§ Source records
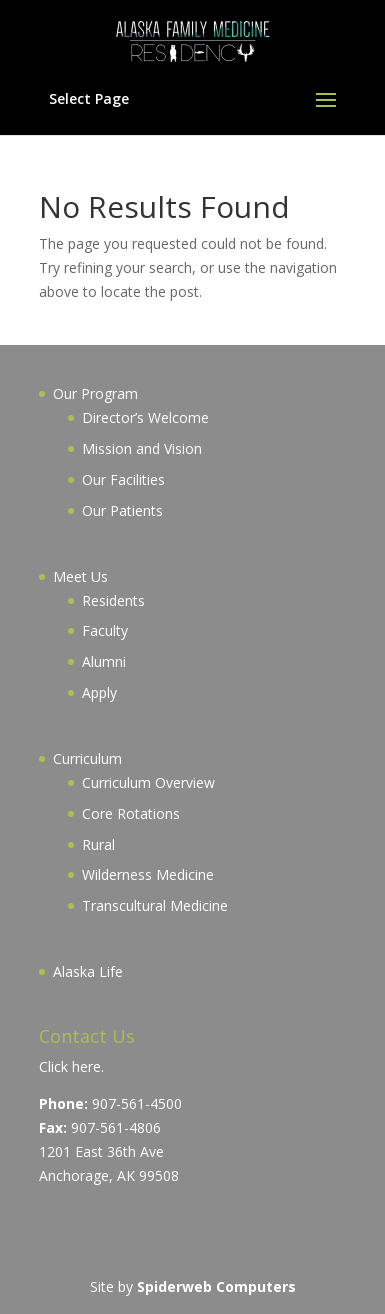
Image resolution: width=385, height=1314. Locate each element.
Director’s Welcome (145, 417)
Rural (98, 844)
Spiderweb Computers (216, 1286)
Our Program (95, 393)
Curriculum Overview (148, 782)
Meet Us (80, 576)
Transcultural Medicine (155, 905)
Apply (99, 692)
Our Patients (122, 510)
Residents (113, 600)
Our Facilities (123, 479)
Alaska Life (88, 971)
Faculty (105, 630)
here (86, 1066)
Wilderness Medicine (148, 874)
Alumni (104, 661)
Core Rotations (131, 813)
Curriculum (87, 758)
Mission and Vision (142, 448)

§ What you are asked to do
For the records above, state how many lines include the string "Medicine", giving the number and nothing else.

§ Result
2